Saturday, May 11, 2019

Housing has turned into this corrupt insanity only serving the healthy and wealthy.

It's difficult to be optimistic about housing when you hear and read everything that's going on in both the rental and ownership of housing. Housing prices and rents have gone into the stratosphere, gobbling up an ever-growing percentage of net income. The sheer amount of information available on Twitter alone, as an example, is both shocking and discouraging. Building code, zoning and land use policies; complex financing/mortgage schemes; money laundering into real estate; political donations by landlords & developers; inequitable taxation in favour of the wealthy...it’s a corrupt mess on a global scale. The United Nations Special Rapporteur on Adequate Housing, Ms Leilani Farha, is a global expert on housing who has been ringing the alarm on this chaos in her reports to the Human Rights Council and in an excellent documentary currently circulating in film festivals (http://pushthefilm.com/). People of all walks of life are struggling to find or keep adequate housing and it's getting worse by the month as prices continue to soar unabated.
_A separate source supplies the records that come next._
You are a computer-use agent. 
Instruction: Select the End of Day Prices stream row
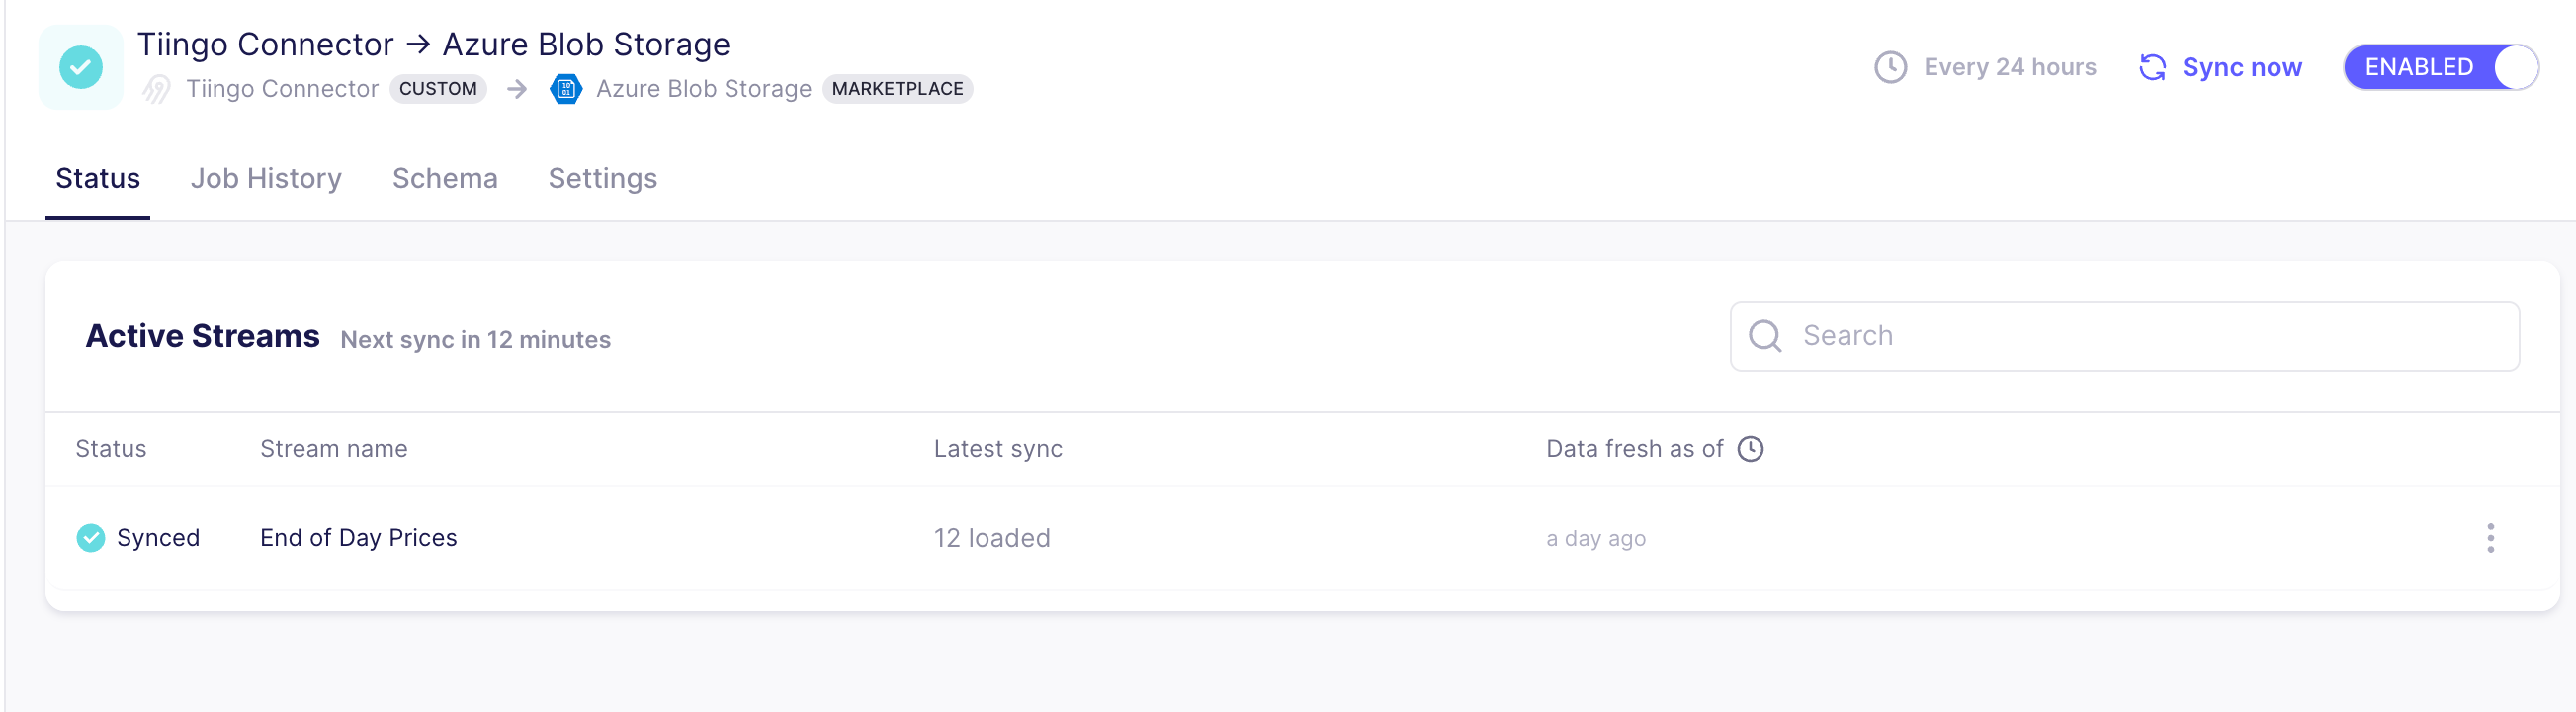pyautogui.click(x=1302, y=538)
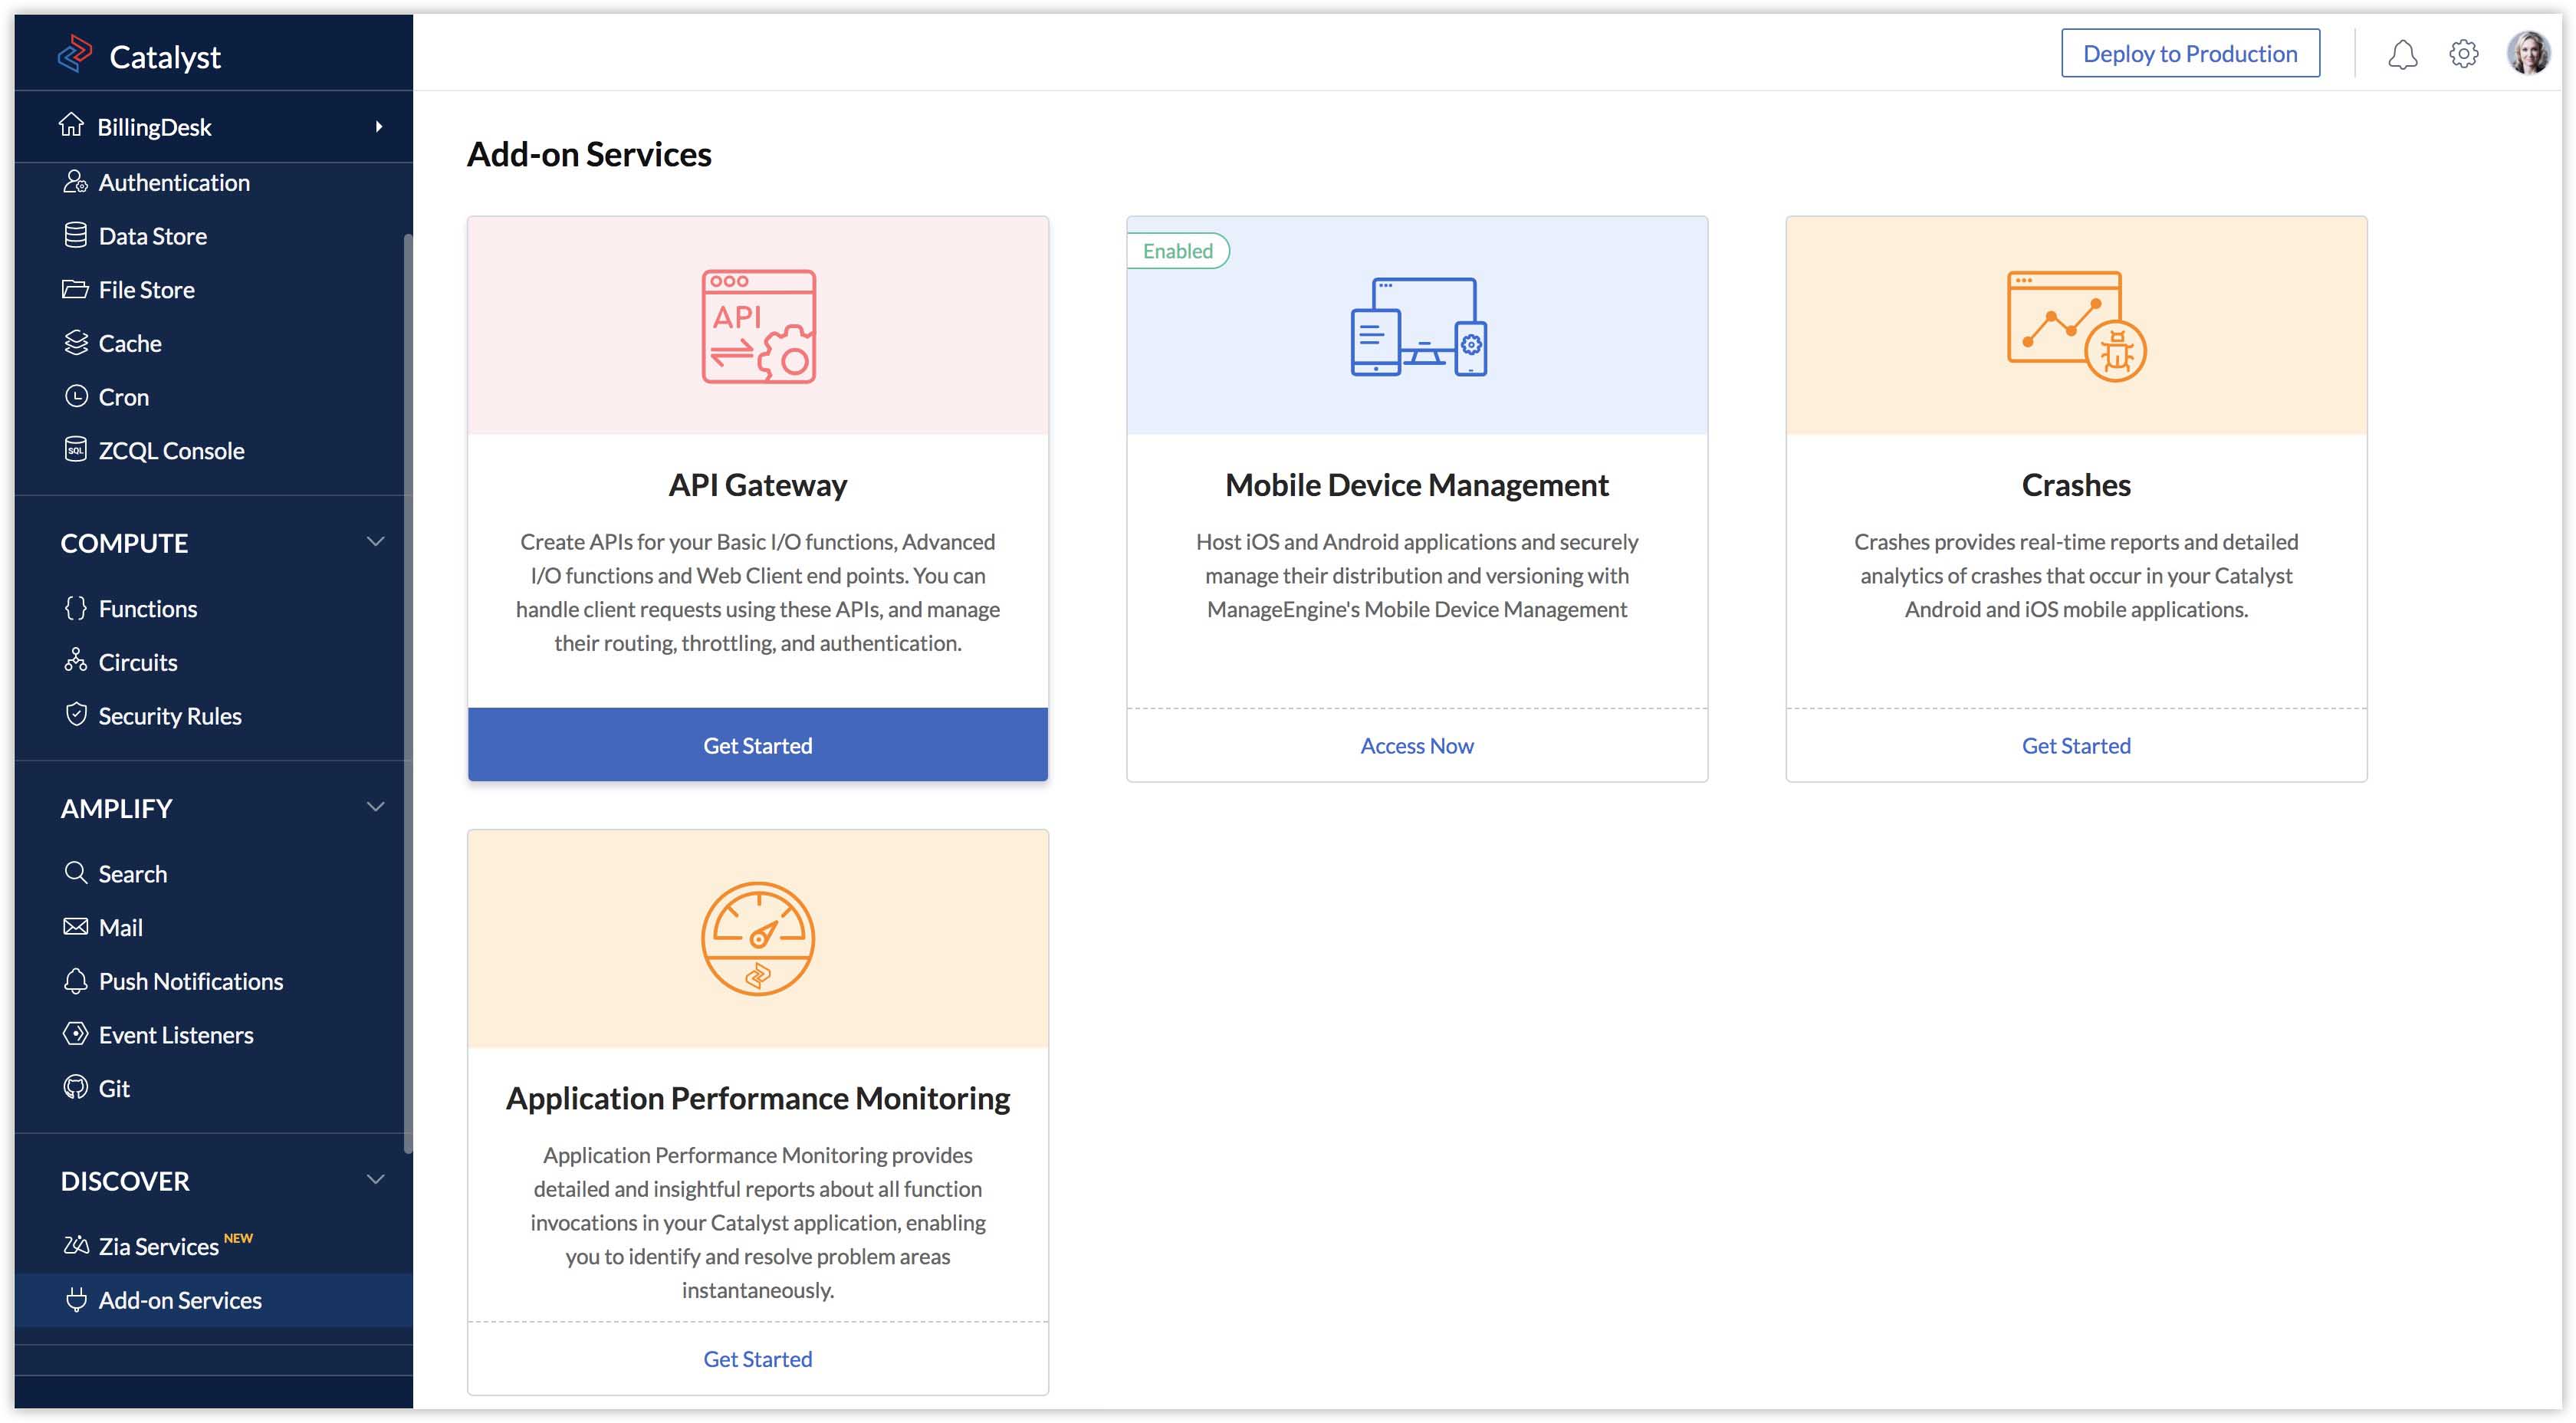
Task: Click Deploy to Production button
Action: coord(2190,54)
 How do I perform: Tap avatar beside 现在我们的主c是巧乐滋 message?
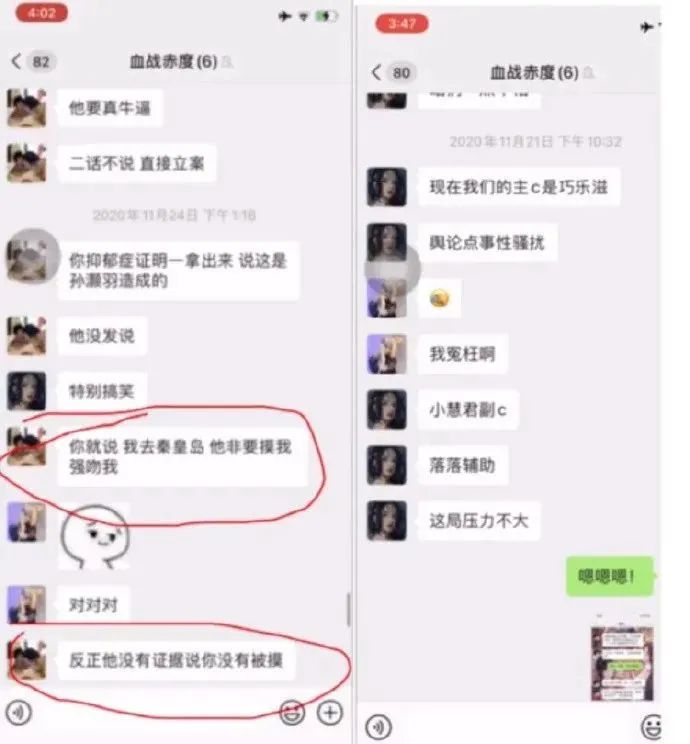pyautogui.click(x=387, y=186)
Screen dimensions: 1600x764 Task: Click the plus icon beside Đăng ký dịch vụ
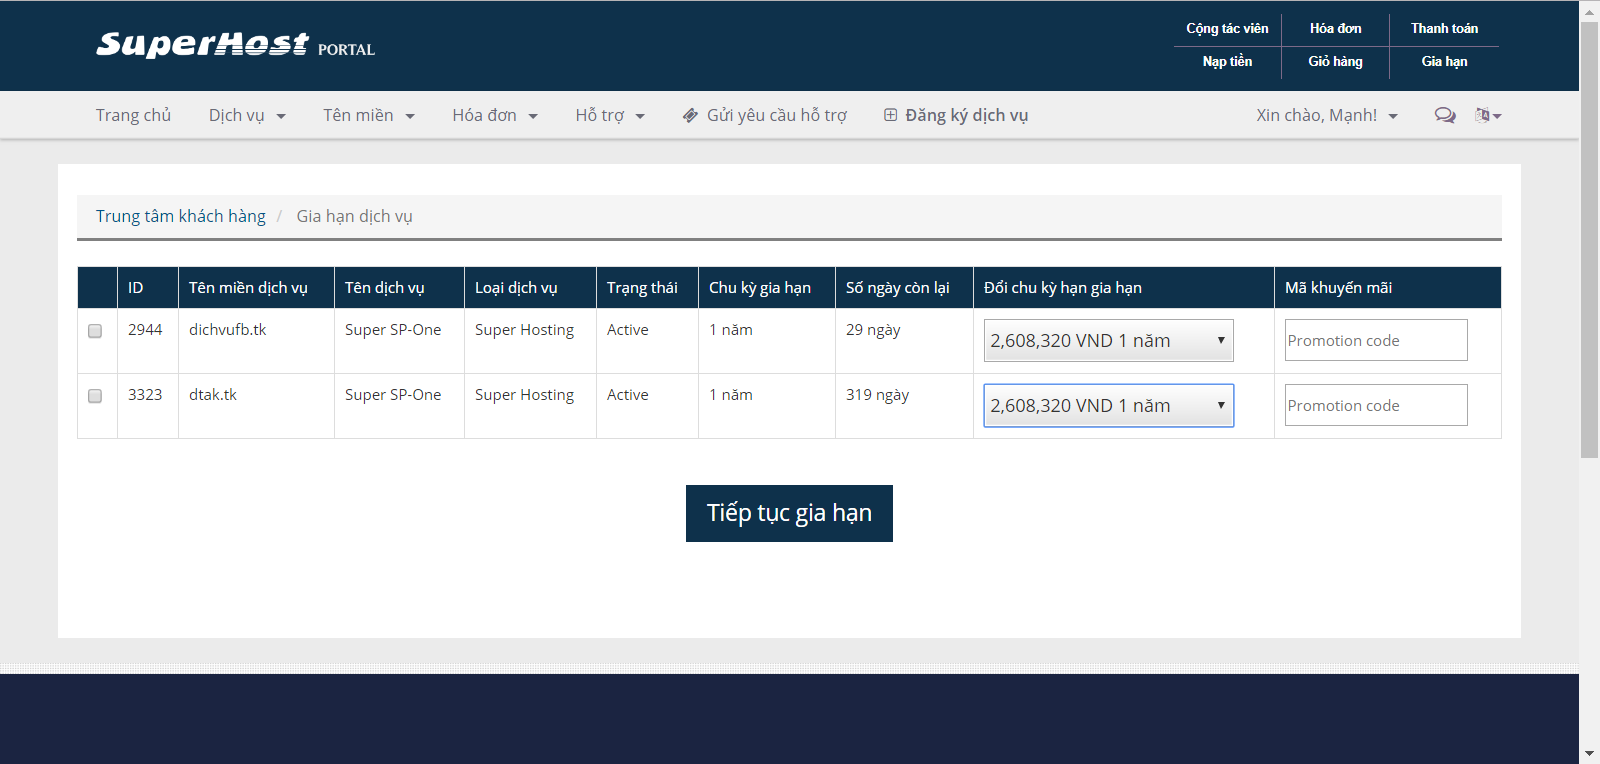[890, 115]
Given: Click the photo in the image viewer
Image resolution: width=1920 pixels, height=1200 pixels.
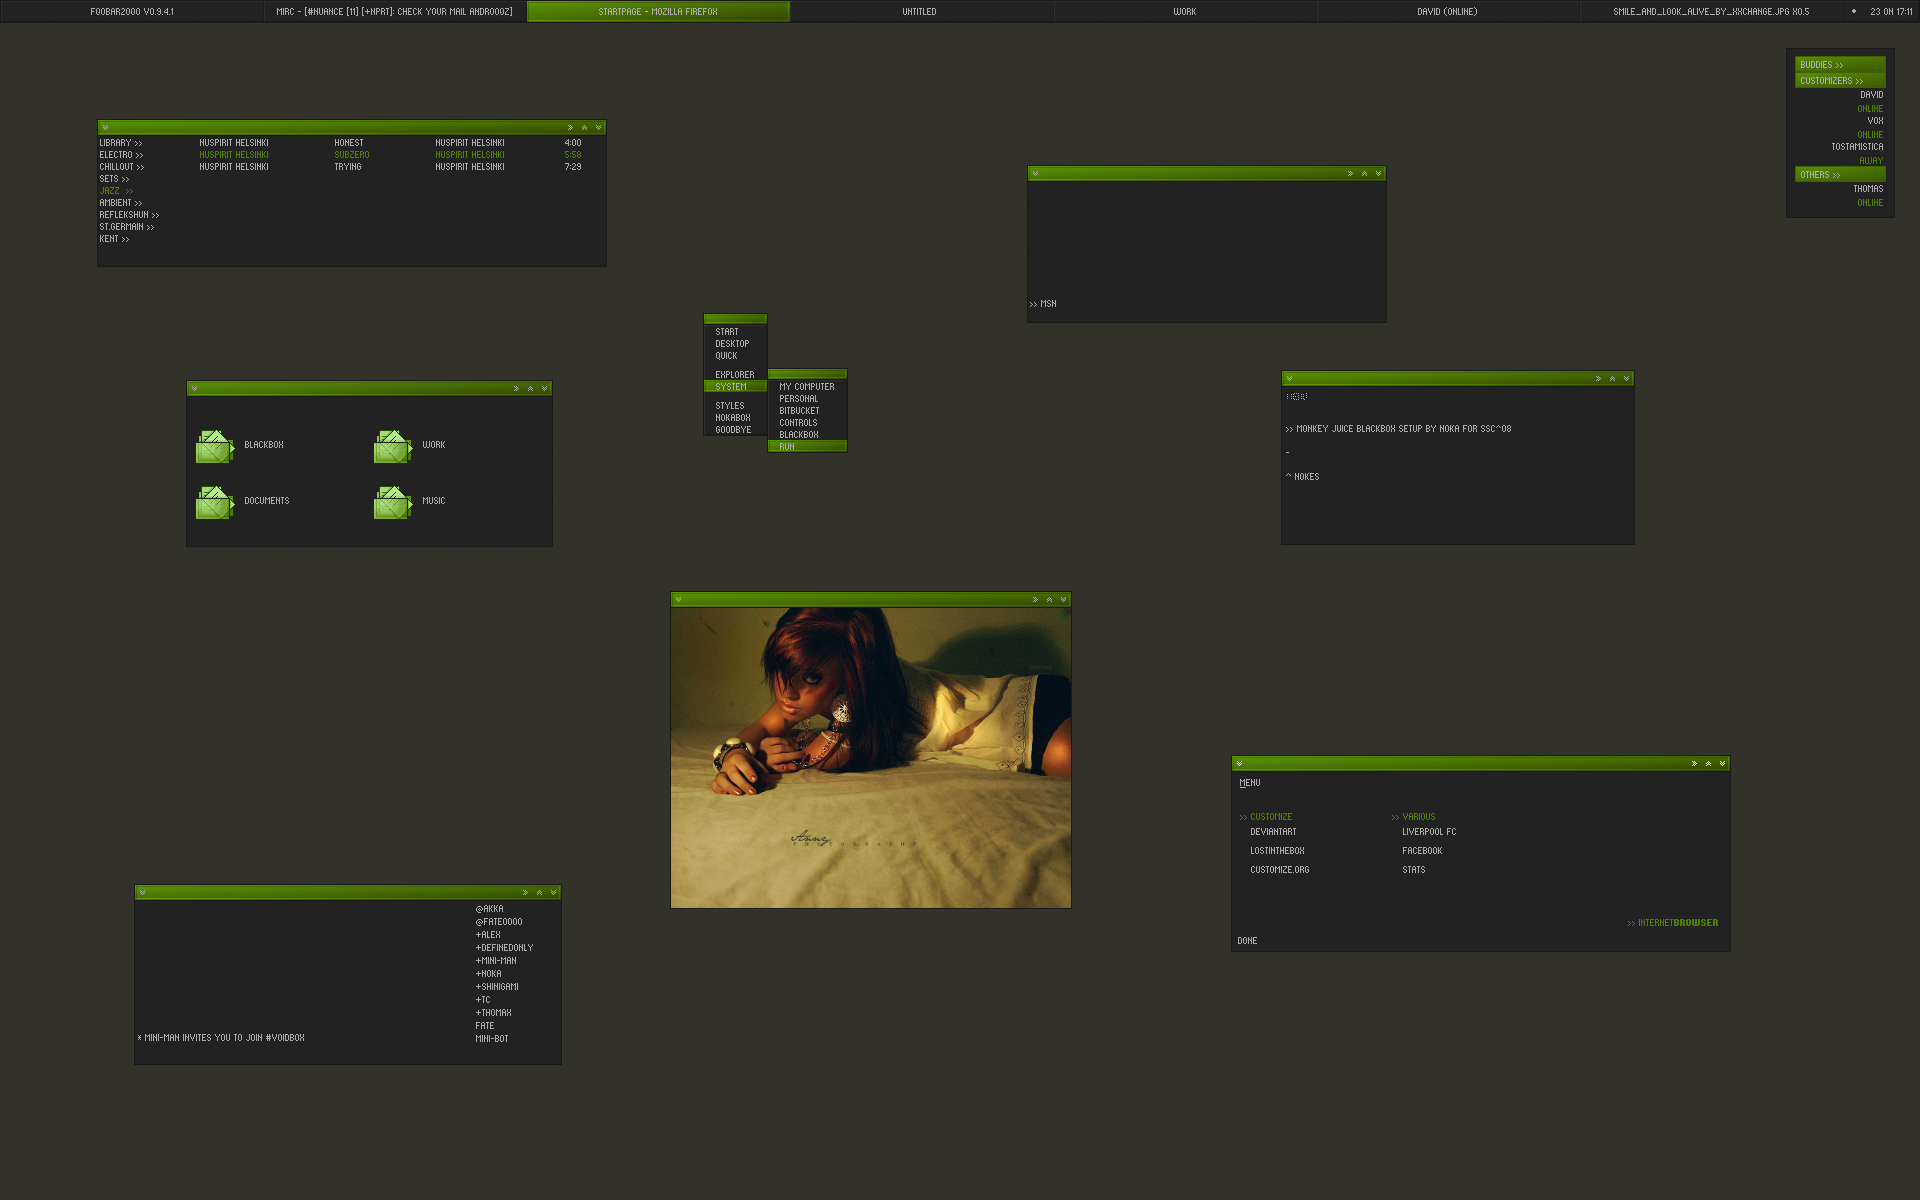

It wasn't long ago that the dream of many people was to land a full-time job, have a family and own a home. All of this has changed: full-time permanent positions (benefits and pensions too) disappear regularly at the sake of profits, marriages are failing at alarming levels or not happening at all, those who have children can barely afford to provide for their needs (often basic needs) in far too many cases. And owning a home is becoming a fiction, as is finding rents that aren't going to rob you of what little you have left after the various taxes and user fees (that we've all seen creep upwards and well above salary increases).

But back to housing. I said the following in an email this morning "Housing has turned into this corrupt insanity only serving the healthy and wealthy." Look through some of my Twitter activity and you'll get that message loud and clear. There's already lots of media attention about the global affordability crisis and the efforts of various governments to combat it, unsuccessfully, because we're dealing with TRILLIONS OF DOLLARS in the largest business in the world, housing. Pension funds, real estate investment trusts, big banks and organized crime, the wealth by these key players in housing is insurmountable. As is the political will by some elected officials who justify political donations from some of those sources of wealth.

Look around at prices and what's being built these days: aesthetically pleasing homes that far too often have building code violations or other unacceptable issues, at a time when prices are far out of reach to working-class and middle-class households. Even dual-income households find themselves unable to qualify for a mortgage or struggling to pay rent after all other deductions are accounted for.

My concern has always been with architectural barriers that are perpetuated in building code at a time when the world is aging/ageing and persons with activity limitations (and various disabilities) are on the rise. Again, we're putting out new inventory that applies to a shrinking percentage of buyers. If you aren't wealthy and healthy, then you're on your own with what's left out there. Or homelessness that's reached alarming levels everywhere.

The solution? The exact opposite of what's been happening in the last thirty or forty years. Some countries are far better off with their inventory of affordable and accessible housing, perhaps it's time to learn from their strategies. The elephant in the room are the lawyers, bankers and accountants (our white collar criminals) who have played a key role in creating the climate that we're currently facing and the utter lack of ethics and common decency involved, all based on corporate or selfish greed. Of course I'm a bleeding heart socialist, I've made my living assisting adults with disabilities for more than two decades and have seen first hand their struggles with affordability and accessibility but they're far from the only ones. Documentaries like Push are exposing this nightmare to the masses and fuelling a revolution in housing that's already begun.

We're heading into interesting times, I'm very curious to see what the next 24 months bring to the surface in this corrupt insanity that we call housing.